Translating Pharmacokinetic-Pharmacodynamic Principles Into Improved Methodology for Clinical Trials That Compare Intermittent With Prolonged Infusion of Beta-Lactam Antibiotics.

Based on the fact that beta-lactam antibiotics demonstrate time-dependent killing, different dosing strategies have been implemented to increase the time that free (unbound) antibiotic concentrations remain above the minimal inhibitory concentration, including prolonged and continuous infusion. Multiple studies have been performed that compared continuous with traditional intermittent infusion to improve outcomes in patients with severe sepsis. These studies have yielded inconsistent results for patients, as measured by clinical response to treatment and mortality due to heterogeneity of included patients, pathogens, dosing strategies, and the absence of therapeutic drug monitoring.

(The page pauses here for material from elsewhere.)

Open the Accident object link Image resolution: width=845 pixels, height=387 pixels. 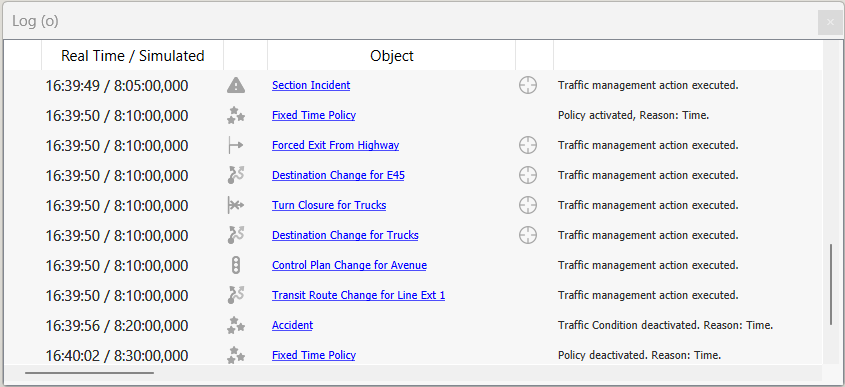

The Continuous Infusion versus Intermittent Administration of Meropenem in Critically Ill Patients and Beta-Lactam Infusion Group trials failed to show a difference in mortality between patients randomized to receive continuous or intermittent infusion of beta-lactam antibiotics deeper understanding of the pharmacokinetic and pharmacodynamic mechanisms that occur in critically ill patients should guide us in dose optimization and improvement in methodology for future clinical trials.